I'm having problems with one of my secondary drives.

When I power up the machine it appears in the POST as normal. The drive appears in disk management and the partitions very occasionally show content but then become completely inaccessible after a few minutes. Usually they just show up as RAW partitions that need formatting.

If I reboot the computer the drive is no longer viewable in the BIOS or Windows and will not reappear until the next cold boot.

I've tried connecting it up via USB adaptor but only appears briefly and if I disconnect and reconnect it doesn't show up again unless I cut the power to the drive and then reconnect.

I've tried running test disk and sometimes it sees the drive as the full size but usually all it sees it as a small 100GB partition. And then it has trouble finding it at all.


It's like the drive stops being readable after being powered for a short time.

The drive sounds fine, it's spinning and not making any unhealthy noises.

I'm at a loss on what to do now.

I'd like the data that's on it but I'm not sending it to a lab for recovery.

Does anyone have any suggestions on what else I could try?


 
That's how allot of drives start to completely fail. If you find you can't keep the drive recognized long enough to recover your data, try this: Remove your hard drive. Place it in a zip-lock baggie. Put it in the freezer for about 24 hours with a towel. Then wrap the cold towel around it (don't remove the baggie) and plug it into your PC. Reseal the zip-lock as much as possible and boot up your PC. Your drive should now work for about 15-20min at which time you will have to repeat the procedure.

I know this may sound kind of nuts but it has worked for me (and many others) on more than one occasion when a hard drive of mine exhibited similar symptoms. I use a external enclosure when I have had to do this which helps keep the circuit board on the drive from coming in contact with anything (like a zip-lock bag with condensation on it) so if you can place something in the bag to protect the circuit board from coming in contact with anything, that would be ideal.

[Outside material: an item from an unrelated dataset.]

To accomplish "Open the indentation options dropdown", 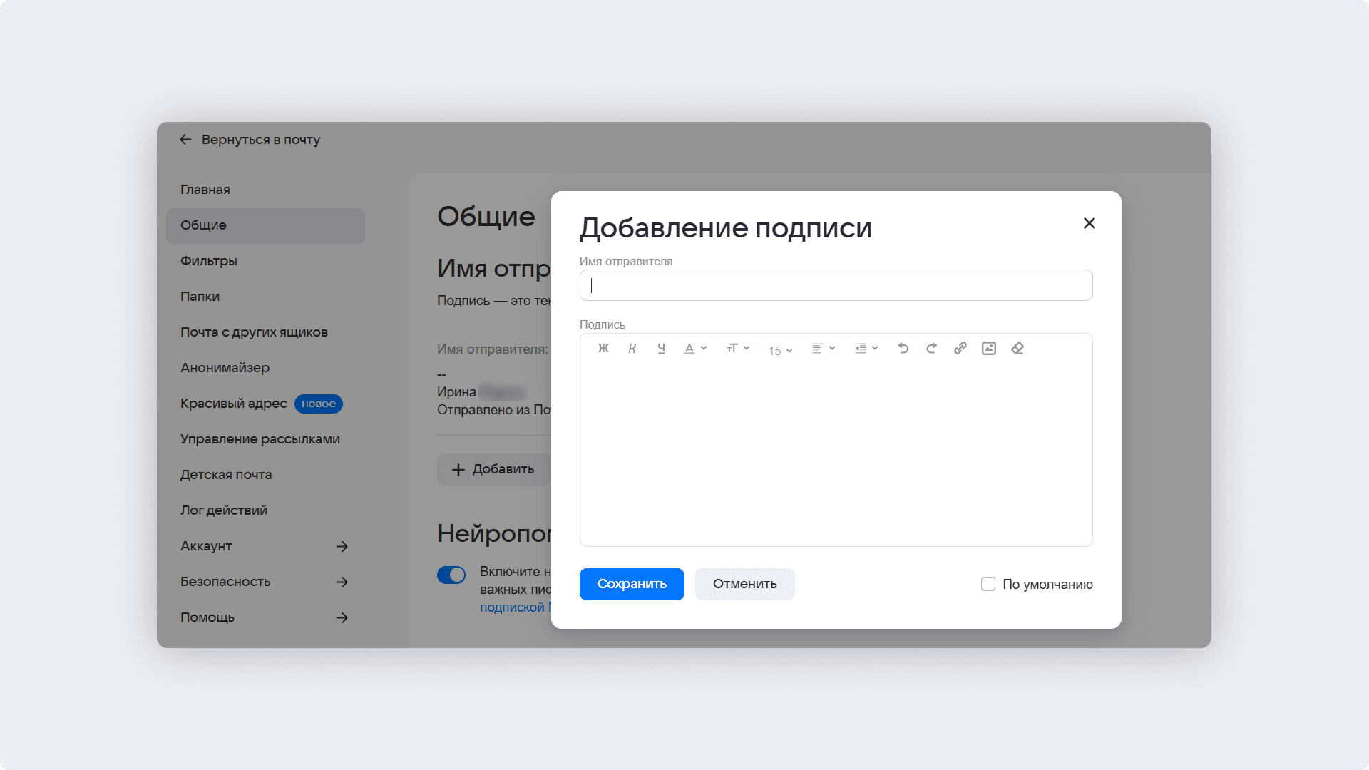I will coord(866,349).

I'm not saying this is the first thing you should try by any means but, if all else fails and you are ready to chuck the drive this has a very good chance of working considering your described symptoms. :sol:

Google search: "freeze hard drive recover data"

Results: http://lifehacker.com/5515337/save-a-failed-hard-drive-in-your-freezer-redux
http://geeksaresexy.blogspot.com/2006/01/freeze-your-hard-drive-to-recover-data.html
There's lot's more as well. :sol:

P.S. Most of the ones that say it won't work are professional data recovery people but, even then if they allow comments you will find lots that say it did work.